David Letterman has famously said of Mitt Romney, “He doesn’t look like a President, he looks like the guy who plays the President in a Canadian made-for-TV movie.”  For many, that’s a dream candidate.  The guy who takes no stands that might possibly make him the slightest bit unpopular, best expressed by Marlee Matlin’s pollster Joey Lucas on a first-season West Wing:  “There go my people, I must find out where they’re going so I can lead them.”  Former Canadian Prime Minister Brian Mulroney once observed cannily that he and three of his contemporaries in the office reached the highpoint of their popularity before they had done anything.  Mitt Romney is at his best right now; there is no evidence whatsoever that he has it within him to “rise to the challenge of the office” and become a man of destiny.  One does not even get the sense that anybody particularly wants him to – infamous anti-tax crusader Grover Norquist has said publicly that he doesn’t want a President who thinks, just one who signs whatever Congress puts in front of him.  As long as Mitt Romney can spell his name, Norquist and his supporters think he’s leadership material.  A bar set so low it’s hovering near the earth’s core.

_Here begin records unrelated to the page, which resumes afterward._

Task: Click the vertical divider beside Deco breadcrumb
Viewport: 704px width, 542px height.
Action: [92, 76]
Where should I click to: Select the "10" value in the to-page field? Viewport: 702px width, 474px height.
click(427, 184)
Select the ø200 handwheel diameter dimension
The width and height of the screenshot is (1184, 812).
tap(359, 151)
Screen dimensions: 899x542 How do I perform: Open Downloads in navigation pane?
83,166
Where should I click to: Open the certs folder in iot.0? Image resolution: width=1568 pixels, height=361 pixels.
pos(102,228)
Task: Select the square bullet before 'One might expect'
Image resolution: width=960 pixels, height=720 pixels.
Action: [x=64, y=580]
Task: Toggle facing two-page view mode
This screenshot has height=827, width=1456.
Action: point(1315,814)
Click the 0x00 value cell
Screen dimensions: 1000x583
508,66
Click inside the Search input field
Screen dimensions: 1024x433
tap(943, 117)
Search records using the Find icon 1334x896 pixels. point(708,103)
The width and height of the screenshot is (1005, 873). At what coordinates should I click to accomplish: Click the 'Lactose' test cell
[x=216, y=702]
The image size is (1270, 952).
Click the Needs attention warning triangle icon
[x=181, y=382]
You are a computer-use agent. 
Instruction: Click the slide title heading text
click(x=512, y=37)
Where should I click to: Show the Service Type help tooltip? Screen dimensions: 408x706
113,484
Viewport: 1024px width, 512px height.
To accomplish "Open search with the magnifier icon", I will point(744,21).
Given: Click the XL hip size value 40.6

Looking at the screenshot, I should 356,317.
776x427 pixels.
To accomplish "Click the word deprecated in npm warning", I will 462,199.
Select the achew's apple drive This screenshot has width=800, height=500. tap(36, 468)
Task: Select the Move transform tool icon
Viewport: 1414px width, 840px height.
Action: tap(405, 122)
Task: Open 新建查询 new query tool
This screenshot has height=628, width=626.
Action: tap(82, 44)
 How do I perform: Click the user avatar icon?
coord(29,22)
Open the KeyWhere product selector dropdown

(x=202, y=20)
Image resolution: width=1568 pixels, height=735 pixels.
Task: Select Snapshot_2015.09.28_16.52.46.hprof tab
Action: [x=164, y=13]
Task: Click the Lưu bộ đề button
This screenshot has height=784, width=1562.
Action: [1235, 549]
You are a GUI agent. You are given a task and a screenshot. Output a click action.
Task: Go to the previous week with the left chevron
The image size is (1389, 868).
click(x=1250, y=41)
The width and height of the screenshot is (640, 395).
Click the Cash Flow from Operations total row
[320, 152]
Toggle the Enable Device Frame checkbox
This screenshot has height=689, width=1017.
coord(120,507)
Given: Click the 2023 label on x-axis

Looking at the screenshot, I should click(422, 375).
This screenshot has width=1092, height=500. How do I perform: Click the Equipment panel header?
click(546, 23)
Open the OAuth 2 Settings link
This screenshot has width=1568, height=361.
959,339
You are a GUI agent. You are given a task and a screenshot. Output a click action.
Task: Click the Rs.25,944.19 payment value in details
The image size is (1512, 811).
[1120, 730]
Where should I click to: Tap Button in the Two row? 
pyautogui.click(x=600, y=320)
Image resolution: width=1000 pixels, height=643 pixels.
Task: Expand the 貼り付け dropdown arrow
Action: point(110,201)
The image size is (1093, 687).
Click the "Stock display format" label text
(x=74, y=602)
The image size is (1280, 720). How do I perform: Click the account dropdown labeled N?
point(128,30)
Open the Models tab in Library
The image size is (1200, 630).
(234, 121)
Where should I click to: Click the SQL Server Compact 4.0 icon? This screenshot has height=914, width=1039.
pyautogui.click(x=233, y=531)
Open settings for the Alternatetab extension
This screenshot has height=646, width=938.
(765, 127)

For the majority of the right, it’s enough that Romney is not Barack Hussein Obama.  But let no one labor under the illusion that leadership and gravitas is acquired just by not being someone else.  An orange is not a pineapple just because it’s not a pear.  Romney has no vision, no plan, and fundamentally no real belief in the nobility of the office he aspires to.  The evidence is overwhelming:  Mary Sue Romney should not be President, and hopefully it doesn’t require four agonizing years of a Romney presidency for America to realize that.